[Saved entries]
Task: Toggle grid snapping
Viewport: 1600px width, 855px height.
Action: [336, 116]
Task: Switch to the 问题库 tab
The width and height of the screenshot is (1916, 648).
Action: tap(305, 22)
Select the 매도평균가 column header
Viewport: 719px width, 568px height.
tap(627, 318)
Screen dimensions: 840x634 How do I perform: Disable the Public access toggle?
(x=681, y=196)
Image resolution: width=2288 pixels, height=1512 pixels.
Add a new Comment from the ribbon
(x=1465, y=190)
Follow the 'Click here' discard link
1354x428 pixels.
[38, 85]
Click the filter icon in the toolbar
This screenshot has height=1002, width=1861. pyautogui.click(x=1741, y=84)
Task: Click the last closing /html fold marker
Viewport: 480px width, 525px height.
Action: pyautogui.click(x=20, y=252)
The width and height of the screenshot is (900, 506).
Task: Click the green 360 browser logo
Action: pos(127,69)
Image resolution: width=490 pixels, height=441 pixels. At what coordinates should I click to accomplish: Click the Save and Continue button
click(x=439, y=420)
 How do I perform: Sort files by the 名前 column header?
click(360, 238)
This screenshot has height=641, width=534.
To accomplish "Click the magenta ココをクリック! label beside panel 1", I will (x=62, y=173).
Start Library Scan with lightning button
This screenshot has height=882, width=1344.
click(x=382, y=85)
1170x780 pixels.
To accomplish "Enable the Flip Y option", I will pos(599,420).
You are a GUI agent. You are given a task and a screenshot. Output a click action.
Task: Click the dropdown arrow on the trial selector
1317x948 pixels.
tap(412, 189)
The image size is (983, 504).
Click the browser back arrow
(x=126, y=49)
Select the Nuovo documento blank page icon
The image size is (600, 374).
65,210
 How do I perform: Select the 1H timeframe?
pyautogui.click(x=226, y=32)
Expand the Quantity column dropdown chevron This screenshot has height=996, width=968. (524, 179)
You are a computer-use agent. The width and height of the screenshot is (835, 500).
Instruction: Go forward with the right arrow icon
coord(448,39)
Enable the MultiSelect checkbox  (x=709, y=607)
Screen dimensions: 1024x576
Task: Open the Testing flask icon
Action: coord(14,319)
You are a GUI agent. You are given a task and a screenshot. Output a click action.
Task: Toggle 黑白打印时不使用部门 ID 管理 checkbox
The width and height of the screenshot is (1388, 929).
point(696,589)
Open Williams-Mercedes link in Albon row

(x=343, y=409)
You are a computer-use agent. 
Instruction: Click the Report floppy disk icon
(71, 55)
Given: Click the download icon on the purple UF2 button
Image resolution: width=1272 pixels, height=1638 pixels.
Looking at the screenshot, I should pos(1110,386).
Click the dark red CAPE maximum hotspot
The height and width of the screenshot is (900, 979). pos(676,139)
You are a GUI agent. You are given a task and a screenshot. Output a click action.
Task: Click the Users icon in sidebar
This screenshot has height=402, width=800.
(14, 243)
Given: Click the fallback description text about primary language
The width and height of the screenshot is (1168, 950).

▶ [WORK TO BE COMPLETED] Your task is to return each line of the data above that contains the string "computer".

▶ [ANSWER BOX]
You are a computer-use agent. The width and height of the screenshot is (835, 500).
You are a computer-use agent. 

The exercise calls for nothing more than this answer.